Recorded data
━━━━━━━━━━
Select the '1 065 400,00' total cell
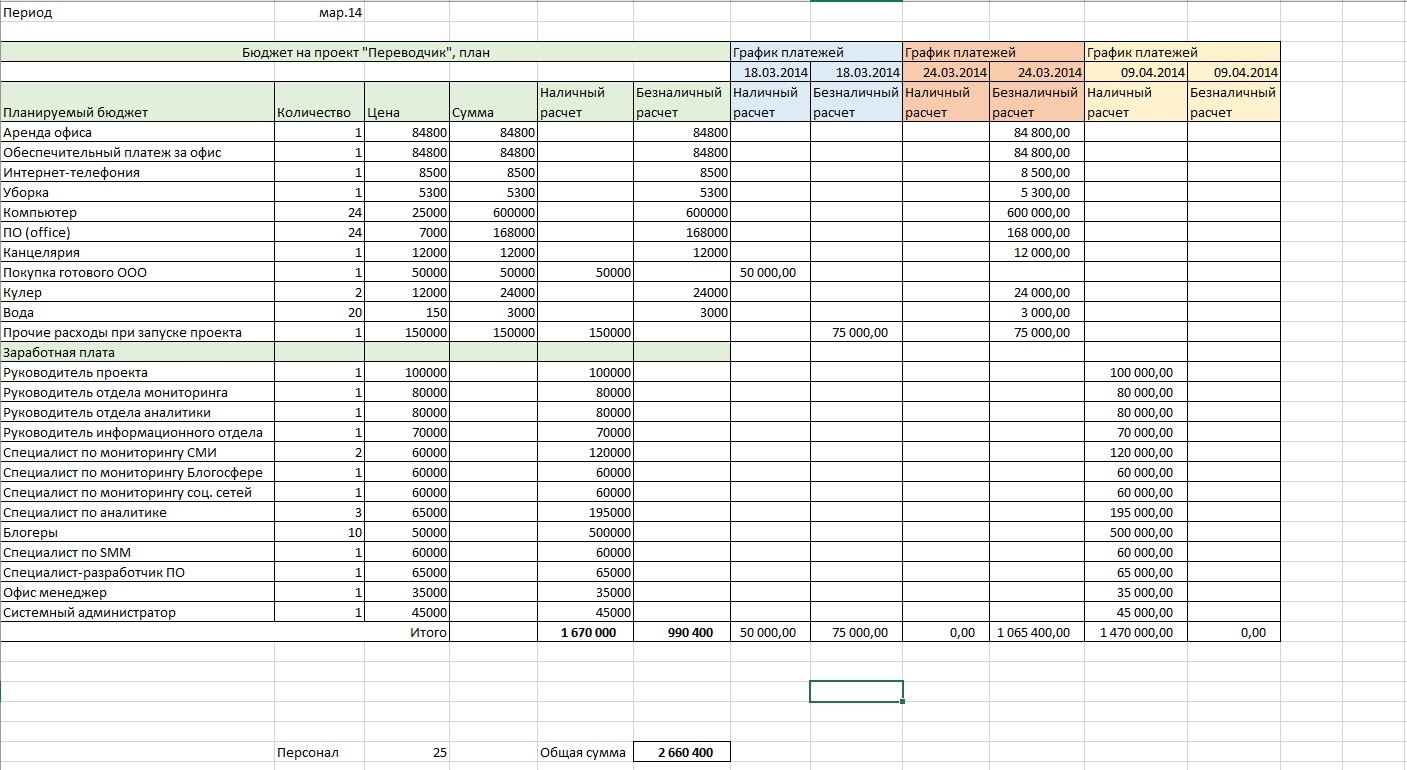The image size is (1407, 770). point(1036,633)
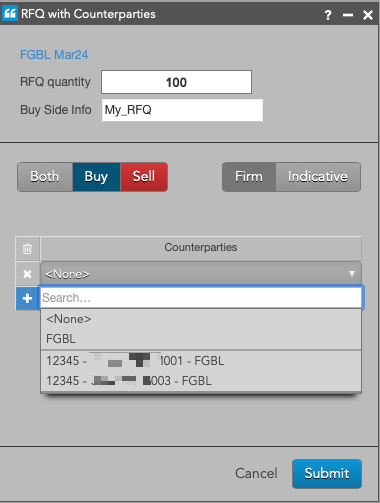Select the Both side toggle
Screen dimensions: 380x503
pyautogui.click(x=45, y=177)
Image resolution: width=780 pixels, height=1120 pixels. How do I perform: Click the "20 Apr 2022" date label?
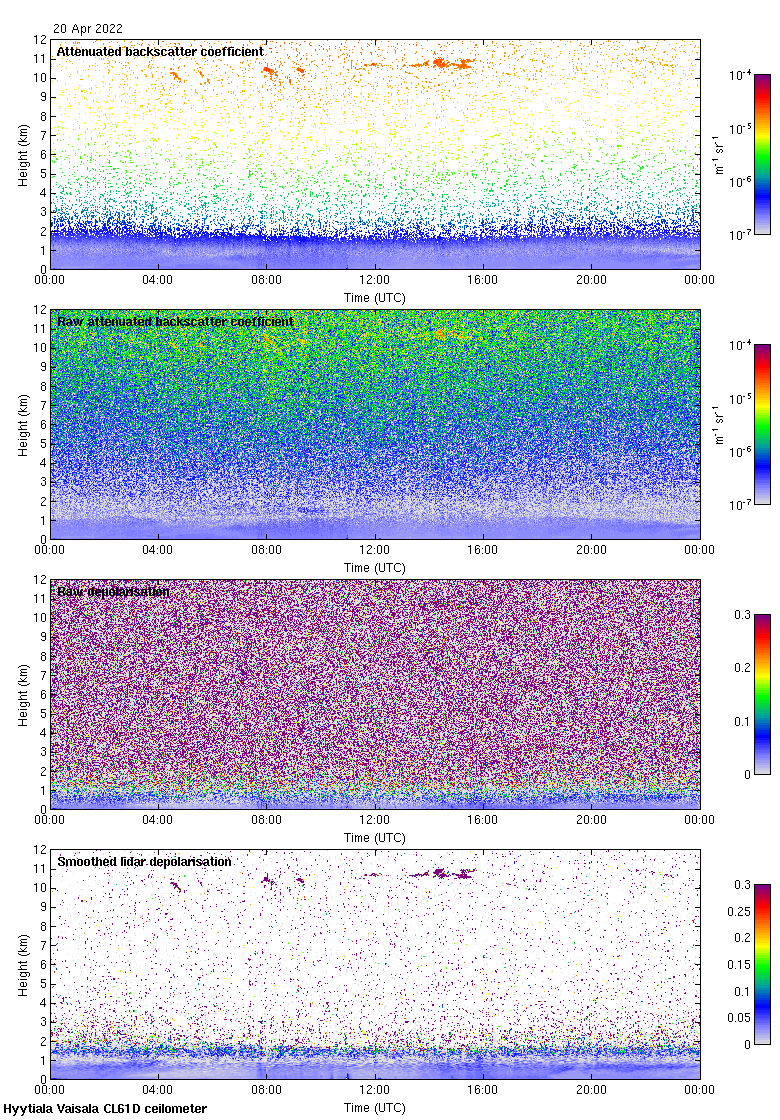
━━━━━━━━━━
Down to the last line, set down the data above exactly, and omit all images.

Select the '1 065 400,00' total cell
The image size is (1407, 770). point(1036,633)
Select the Both side toggle
Screen dimensions: 380x503
pyautogui.click(x=45, y=177)
Image resolution: width=780 pixels, height=1120 pixels. How do I perform: Click the "20 Apr 2022" date label?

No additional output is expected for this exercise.